> _What to do_
Pick up the article about the midwives' tale and civil disobedience where it leaves off, and write the next part.

> _Article_
The midwives’ tale

The Power of Stories Series

Jewish Family Education with Candace R. Kwiatek, The Dayton Jewish Observer

Pharaoh instructed the Hebrew midwives, “When you assist the Hebrew women during childbirth, if it is a boy, kill him; if it is a girl, let her live.”

Fearing God above all, the midwives did not follow Pharaoh’s command but instead let the boys live. When Pharaoh summoned the midwives and asked why, they responded, “Because the Hebrew women are not like the Egyptian women: they are vigorous. Before the midwife can come to them, they have given birth.” This was the first recorded instance in history of civil disobedience.

Generally described as a non-violent challenge to the law or refusal to obey the law or another authority, civil disobedience encompasses both active protest and passive resistance.

It includes unwillingness to follow the law due to personal moral objections; noncompliance with the law in the belief that it is immoral; and active social protest against certain laws, demands, orders, or commands of a government or established authority considered to be morally wrong or detrimental.

Like the midwives, Moses’ mother, Yocheved, is secretly noncompliant with the law, hiding her infant baby boy instead of throwing him into the Nile.

By contrast, Pharaoh’s daughter publicly disobeys the law by rescuing the Hebrew child, raising him as her own, and denouncing the Pharaoh’s deadly policy by naming the baby Moses, meaning “I drew him out of the water.”

The biblical attitude toward civil disobedience is reinforced in the epilogue to the midwives’ tale.

“And God dealt well with the midwives; and the people multiplied and increased greatly. And because the midwives feared God, He established households (descendants) for them.” Commentator and author Dennis Prager notes, “God rarely rewards people so immediately and directly…Perhaps their rewards are cited to show how unequivocally God approved of their behavior.”

In fact, the willingness to challenge and disobey arrogant, unethical, unaccountable power through civil disobedience, both clandestine and in public, has been a theme throughout Jewish history.

But it is Moses who, at the burning bush, raises the most fundamental issue of permissible civil disobedience. “Mi anochi?” Who am I to challenge Pharaoh’s rules? Who am I to act on what I think is moral?

And God answers, “I will be with you — this is your sign that I have sent you…” Student scholar Elena Flack concludes, “This (solves) the problem of the legitimacy of civil disobedience. Moses is not…disobeying Pharaoh’s law because he is following his own moral instincts…he is simply obeying the most absolute law of all, namely that of God.”

> _Data lines_
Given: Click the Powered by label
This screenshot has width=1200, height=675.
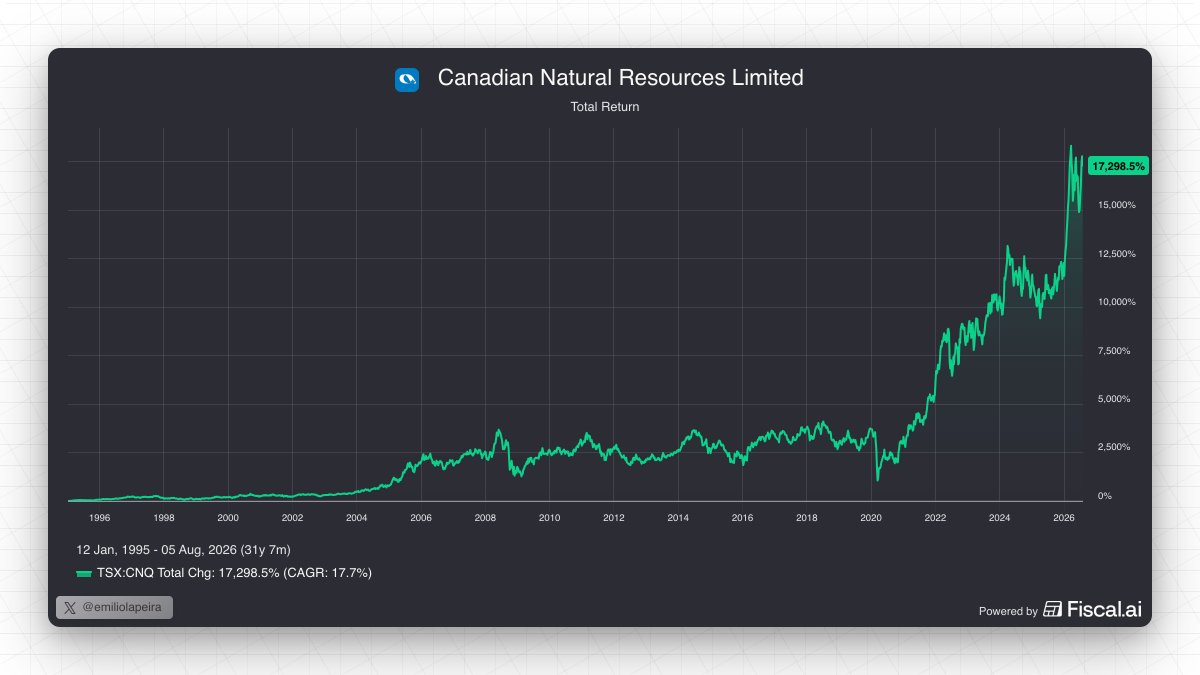Looking at the screenshot, I should pos(1008,611).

> _Answer to the problem_
The following stories of civil disobedience offer hints about the underlying transcendent values at their core.

The wedding. Threatened by the medieval Church with expulsion, persecution, or death, the vast majority of 500,000 Jews of Spain converted, at least half of whom adopted Christianity outwardly while maintaining their Jewish identity in secret.

Cinfa Cacavi, a housewife and mother living in Zaragossa, recalls her clandestine spring wedding.

“Three days before my wedding I took my bride’s bath. I purified myself at the mikvah. That day, we all met in my father’s house, all my family and my sweetheart’s family.

They brought many presents. They filled my house with flowers and brought delicious meats for the meal of that day…The day I got married was the happiest of my life…”

These memories are recorded in her 1482 interrogation file of the Inquisition.

The factory. In 1909, New York City’s shirtwaist factories employed mostly women, unprotected by the male-dominated unions. They worked in unskilled, poorly paid jobs, often in unsafe working conditions, seven days a week for 12 hours a day. After months of unsuccessful spontaneous strikes against individual factories, Clara Shavelson, a fiery 23-year-old strike leader, ignited a general strike of more than 20,000 women, most of whom were Jewish.

“I am a working girl, one of those who are on strike against intolerable conditions…What we are here to decide is whether we shall or shall not strike.”

Eleven weeks later, the strikers had won. The uprising sparked five years of revolt that transformed the garment industry into one of the best-organized trades in the United States.

The festival. The Soviet Union’s early 20th century policy of encouraging Jewish assimilation into Russian culture and society was implemented by the liquidation of Yiddish schools, publication houses, research institutes, and theatres; the closing of more than 5,000 synagogues; and the targeting of groups fostering Jewish nationalism and Zionist ideologies. When Israel’s minister to Moscow, Golda Meir, approached Joseph Stalin in 1948 about the emigration of Soviet Jews to Israel, he responded that they were extremely happy and didn’t need any Promised Land.

Yet a Jewish exodus was already underway, despite the threats of harassment, loss of jobs, and becoming stranded in Russia as a refusenik. Most inspiring were the annual celebrations of Simchat Torah in front of Soviet synagogues where, for years, tens of thousands of Russian Jews would sing Hebrew and Jewish songs and dance well into the night.

“He who has not witnessed Simchat Torah in Moscow,” Elie Wiesel wrote, “has never in his life witnessed joy. Had I come to Russia for that alone, it would have been enough.”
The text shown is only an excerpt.